WRITTEN INSTRUCTION 1 -
Answer these questions about the Sabbath article:
(a) What Hebrew word does "Sabbath" come from, and what does that word mean?
(b) Which four faith traditions are named as roots of the concept?
(c) What actor does the word "Sabbath" bring to mind, and what is he pictured holding?
WRITTEN INSTRUCTION 2 -
Duplicate a section of the Sabbath article word for word. Begin at the words that have "Does it sound" and stop after "to the carpet?".

PASSAGE GIVEN -
* start *

A New (Old) Way to Create Calm in Your World




Meetings. Recitals. Soccer practice. Grocery shopping. Day care drop-offs and pickups. Birthday parties. With all the busyness that is running rampant in our lives, wouldn’t it be awesome to have one day a week just for you and your family to lay low, sleep in, hang out, and pretty much do nothing?

Does it sound like the perfect antidote to all of the stresses that keep you perpetually running on fumes? Does it also sound as likely as waking up tomorrow morning with your head stapled to the carpet?

The idea of taking one day a week as reprieve from the hectic pace of modern life may seem pretty revolutionary, but it is actually as old as human history. It even has a name, albeit an old-fashioned and highfalutin sounding one: Sabbath.

The word itself probably conjures up religious overtones and maybe even an image of Charlton Heston holding a couple of stone tablets. And indeed, the concept of “Sabbath” does have ties to religion, with roots in several faith traditions, including the Jewish, Christian, Buddhist, and Muslim faiths.

But I don’t want to talk about religion.
I just want to talk about Sabbath. It comes from the Hebrew word “shabbat,” which means to stop or to rest. In fact, the Sabbath has never really been for God. It’s for us. The idea of taking a day to stop our frenzied activity is as relevant today as it ever has been. It’s exactly what we need.

* end *

SOURCE DATA -
* start *

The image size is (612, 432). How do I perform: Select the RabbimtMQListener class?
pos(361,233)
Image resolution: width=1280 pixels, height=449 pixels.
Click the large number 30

* end *

TASK RESULT 1 -
(a) It comes from "shabbat," which means to stop or to rest.
(b) The Jewish, Christian, Buddhist, and Muslim faiths.
(c) Charlton Heston, holding a couple of stone tablets.

TASK RESULT 2 -
Does it sound like the perfect antidote to all of the stresses that keep you perpetually running on fumes? Does it also sound as likely as waking up tomorrow morning with your head stapled to the carpet?